As the two inner stars whirl around each other, they periodically peek out from the disk that girds them like a hula hoop. The hoop itself appears to be misaligned from the central star pair, probably due to the disrupting gravitational presence of the third star orbiting at the periphery of the system. The whole system cycles through bright and faint phases, with the central stars playing a sort of cosmic peek-a-boo as the tilted disk twirls around them. It is believed that this disk should go on to spawn planets and the other celestial bodies that make up a solar system.
Spitzer observed infrared light from YLW 16A, emitted by the warmed gas and dust in the disk that still swathes the young stars. Other observations came from the ground-based 2MASS survey, as well as from the NACO instrument at the European Southern Observatory's Very Large Telescope in Chile.

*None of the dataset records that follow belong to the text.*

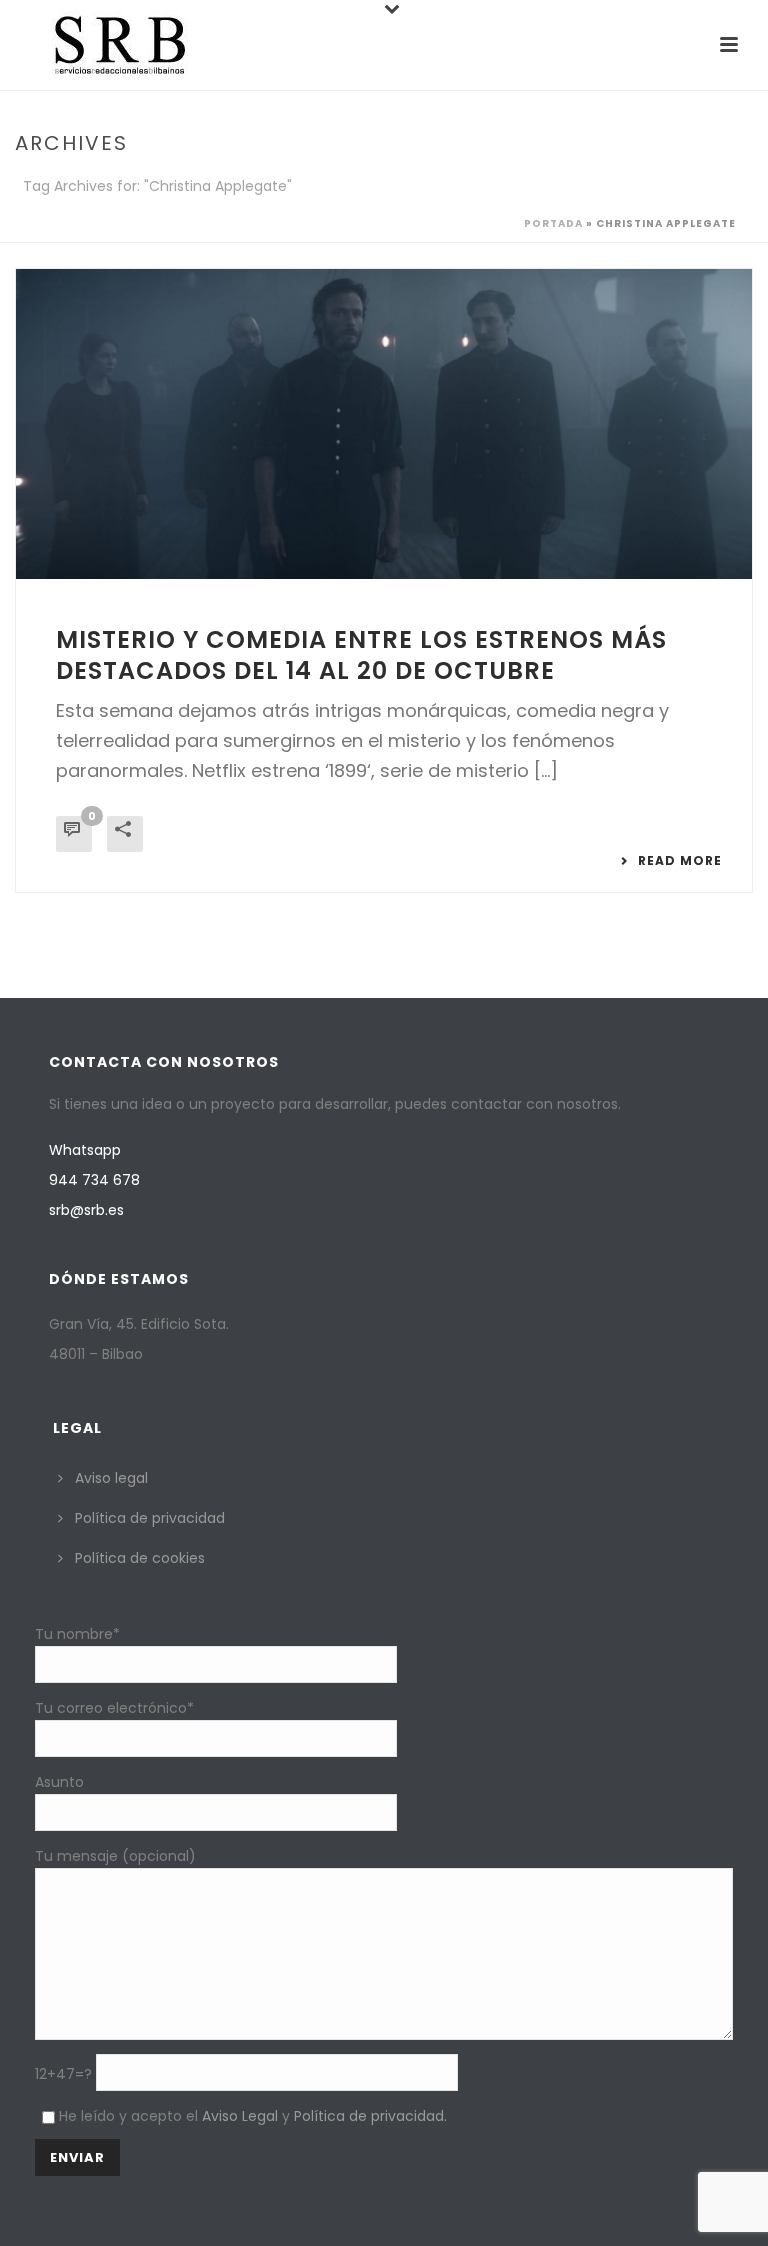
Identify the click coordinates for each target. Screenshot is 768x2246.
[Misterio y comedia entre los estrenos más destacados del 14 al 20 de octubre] (384, 424)
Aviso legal (111, 1478)
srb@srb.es (86, 1210)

YLW 16A is the fourth example of a star system known to blink in such a manner, and the second in the same star-forming region Rho Ophiuchus. The finding suggests that these systems might be more common than once thought. Blinking star systems with warped disks offer scientists a way to study how planets form in these environments. The planets can orbit one or both of the stars in the binary star system. The famous science fictional planet Tatooine in "Star Wars" orbits two stars, hence its double sunsets. Such worlds are referred to as circumbinary planets. Astronomers can record how light is absorbed by planet-forming disks during the bright and faint phases of blinking stellar systems, which in turn reveals information about the materials that comprise the disk.
"These blinking systems offer natural probes of the binary and circumbinary planet formation process," said Peter Plavchan, a scientist at the NASA Exoplanet Science Institute and Infrared Processing and Analysis Center at the California Institute of Technology, Pasadena, Calif., and lead author of a new paper accepted for publication in Astronomy & Astrophysics.